Extracted text

▼

The compound, bisphenol A or BPA, is one of the highest-volume chemicals in the world and has found its way into the bodies of most human beings.

Used to make hard plastic, BPA can seep from beverage containers and other materials. It is used in all polycarbonate plastic baby bottles, as well as other rigid plastic items, including large water cooler containers, sports bottles and microwave oven dishes, along with canned food liners and some dental sealants for children.

The scientists – including four from federal health agencies – reviewed about 700 studies before concluding that people are exposed to levels of the chemical exceeding those that harm lab animals. Infants and fetuses are most vulnerable, they said.

The statement, published online by the journal Reproductive Toxicology, was accompanied by a new study by researchers from the National Institutes of Health finding uterine damage in newborn animals exposed to BPA. That damage is a possible predictor of reproductive diseases in women, including fibroids, endometriosis, cystic ovaries and cancers. It is the first time BPA has been linked to female reproductive tract disorders, although earlier studies have found early-stage prostate and breast cancer and decreased sperm counts in animals exposed to low doses.

The scientists’ statement and new study – along with five accompanying scientific reviews that summarize the 700 studies – intensify a highly contentious debate over whether the plastic compound poses a public threat. So far no governmental agency here or abroad has restricted its use.

Representatives of the plastics industry on Thursday lambasted the scientists as alarmist and biased, and said they based their conclusions on inconsistent and uncertain science.

▲

Recorded information
▼

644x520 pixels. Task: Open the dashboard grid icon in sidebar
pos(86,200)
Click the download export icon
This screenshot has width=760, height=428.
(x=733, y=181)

▲

Tasks
1. Reproduce the text on bisphenol A word for word, starting with "The statement, published" and going on through "to low doses.".
2. Extend the text on bisphenol A, picking up after its final sentence.
The records can be set aside, since nothing here depends on them.

Answers by task
1.
The statement, published online by the journal Reproductive Toxicology, was accompanied by a new study by researchers from the National Institutes of Health finding uterine damage in newborn animals exposed to BPA. That damage is a possible predictor of reproductive diseases in women, including fibroids, endometriosis, cystic ovaries and cancers. It is the first time BPA has been linked to female reproductive tract disorders, although earlier studies have found early-stage prostate and breast cancer and decreased sperm counts in animals exposed to low doses.

2.
“Considering many of these people have made their views known in the past, is there any surprise? Is there really anything new?” said Steve Hentges of the American Chemistry Council’s polycarbonate-BPA group.

Hentges said the scientists who signed the consensus statement were self-selected, leaving out many experts, and that many have conflicts of interest because they have either studied BPA and reported effects or “have already taken a very clear advocacy position.”

“They are completely at odds with the findings of every governmental scientific body that has reviewed the same science,” he said.

Two government scientific committees in Europe and Japan recently decided there is insufficient evidence to restrict the compound. Europe’s food safety agency decided in January that the data were inconclusive, largely because of metabolic differences between mice and humans, and because it is uncertain the amounts people are exposed to pose a human health threat.

Next week, a U.S. expert panel convenes to decide whether to declare BPA a human reproductive toxin, which could be a first step toward federal regulation. The review by the panel of the federal Center for the Evaluation of Risks to Human Reproduction, part of the National Institutes of Health, has been controversial. The Times reported in March that its preliminary report on BPA was written by a consulting firm with financial ties to the chemical industry that has since been fired by the Center.

Frederick vom Saal, a University of Missouri at Columbia reproductive toxicologist, said the scientists’ statement on BPA “is very different than any other approach to any chemical.”

“We now have, without a doubt, the most comprehensive set of documents covering every aspect of bisphenol A and the hope here is that government panels will actually look at this information, digest it, and incorporate it into their decision-making,” said vom Saal, who is the most vocal scientist studying BPA.

No studies have been conducted looking for effects in people, and one goal of the scientists who signed the statement is to generate human research.

Jerrold Heindel, a scientist with the National Institute of Environmental Health Sciences who organized a meeting last fall to begin drafting the statement, said even though there have been no human studies of BPA, there is now so much animal data that the 38 experts believe that potential human damage is likely. More than 150 studies have found health effects in animals exposed to low doses.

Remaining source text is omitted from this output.